Sigaramı sardım karşı yakaya

*GüMüŞ*

Yeni Üye
Üye
Sigaramı sardım karşı yakaya
Ebru Erdoğan
lizbon.jpg
Hayır! Başlık sizi şaşırtmasın, bu bir Yunanistan yazısı değil. ‘Karşı yaka’ dediğim Portekiz… Çünkü Selanik’te ne kadar İzmir’in ayak sesleri varsa, Lizbon’da da İstanbul’un yansımalarını göreceksiniz. Hem de bu benzerlik İzmir’le Selanik’ten daha fazla… Tajo Nehri’nin üzerindeki köprü, boğaz köprüsünü hatırlatıyor. (Tabi Portekizliler, daha az trafiğe karşın bizden daha ileri görüşlüler ki, köprünün üstünde otomobiller, altında ise tren gidiyor.) Tajo oldukça geniş bir nehir. Bu nedenle tanıştığınızda göreceksiniz, pek çok Portekizli, Marmara Denizi’ni nehir sanıyor.

→ **Verilen Satırlar**
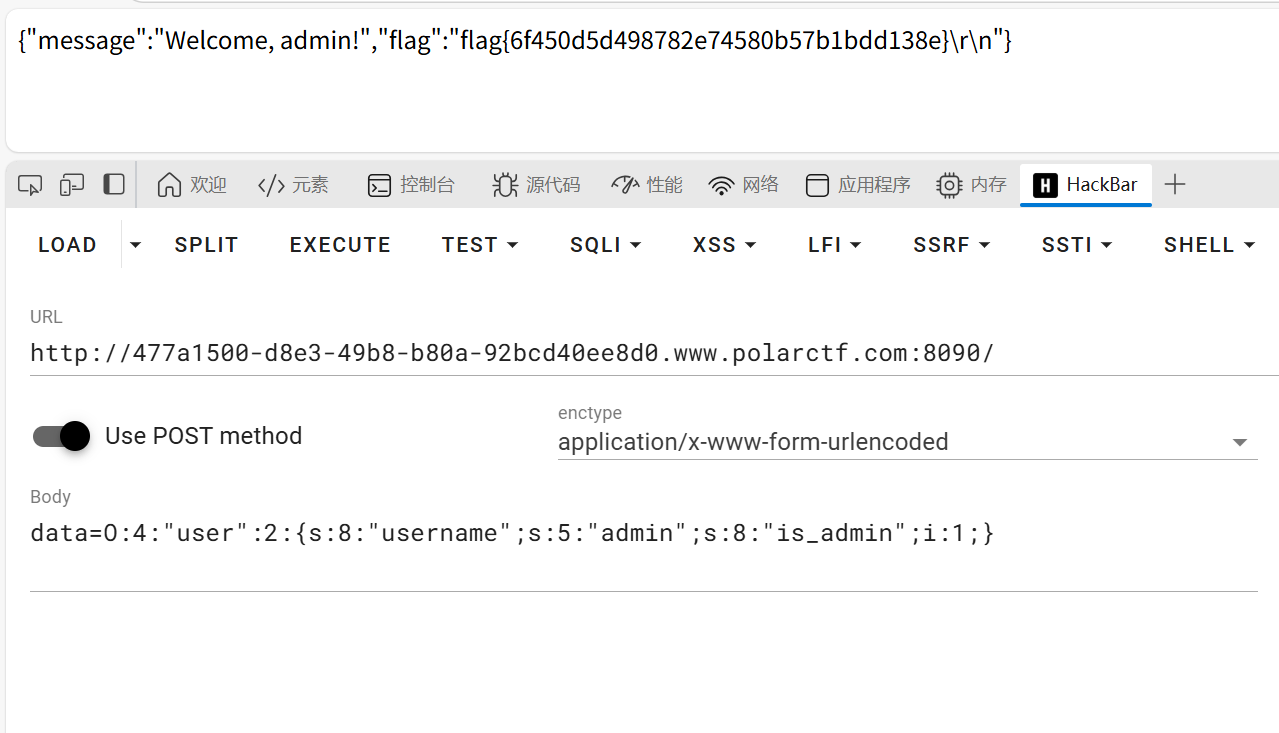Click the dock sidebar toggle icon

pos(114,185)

* * *

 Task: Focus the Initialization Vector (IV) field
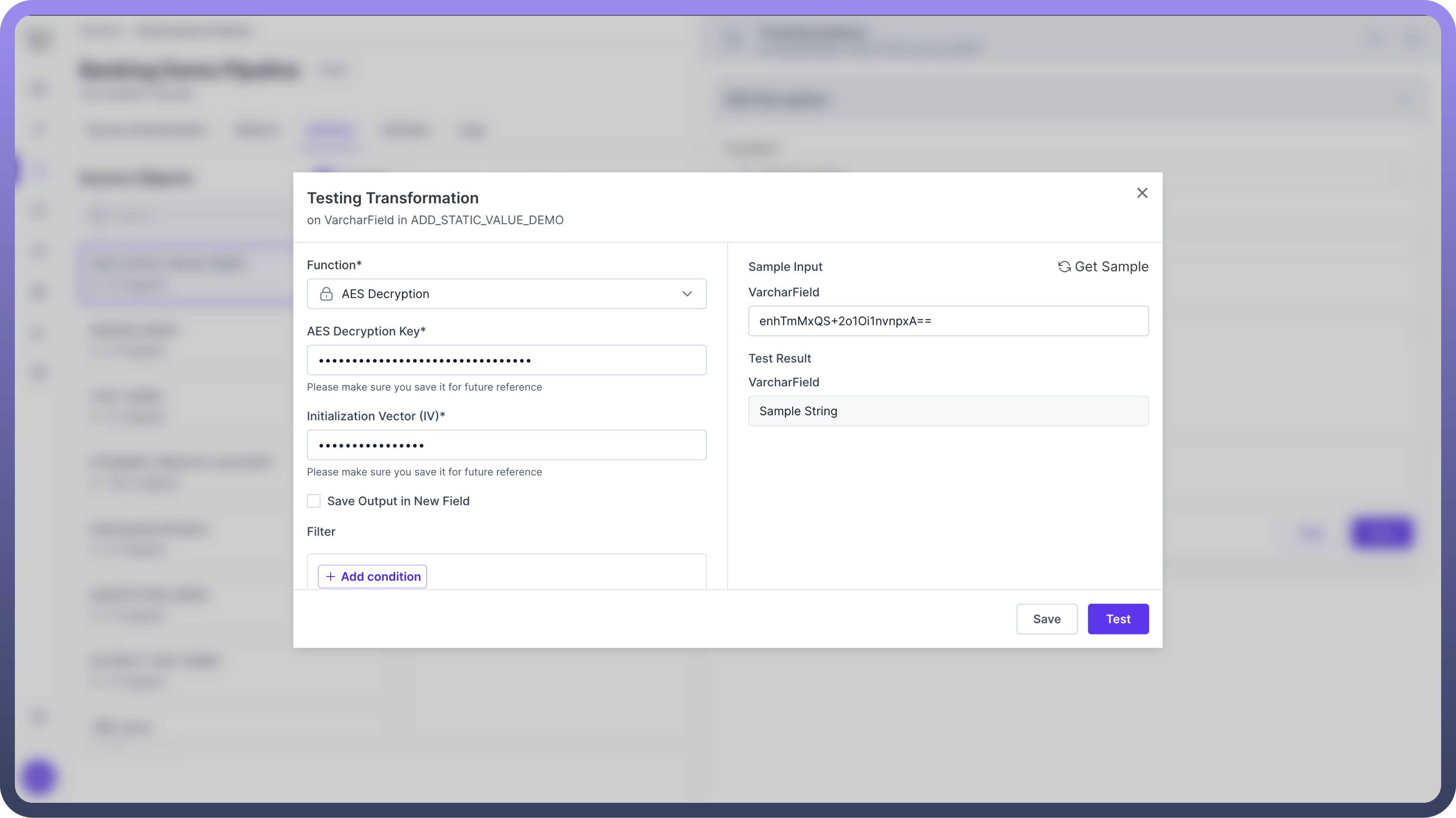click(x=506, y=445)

→ **Yönergeler**
- 1) Lizbon yazısına göre aşağıdaki soruları yanıtlayın:
(a) Boğaz köprüsünü hatırlatan köprü hangi nehrin üzerindedir?
(b) Bu köprünün altından ne geçiyor?
(c) Pek çok Portekizli Marmara Denizi'ni ne sanıyor?
- 2) Lizbon yazısını son cümleden sonra sürdürün.
Satırlar başka bir kaynaktan alınmıştır.

→ **Görev Yanıtları**
- 1)
(a) Tajo Nehri
(b) Tren
(c) Nehir

- 2)
Lizbon’la İstanbul karşılaştırılırken, en başta yedi tepeli olduğu söylenir. Ama ne yedi tepe… Yürüyerek inmenin ve çıkmanın turist olarak bile mümkün olmadığı yedi tepe… İşte bu nedenle tramvaylar kentin simgesi haline gelmiş ve yine bu yüzden Avrupa’yla karşılaştırıldığında en zayıf ve en sportif görünüşlü insanlar burada yaşıyor.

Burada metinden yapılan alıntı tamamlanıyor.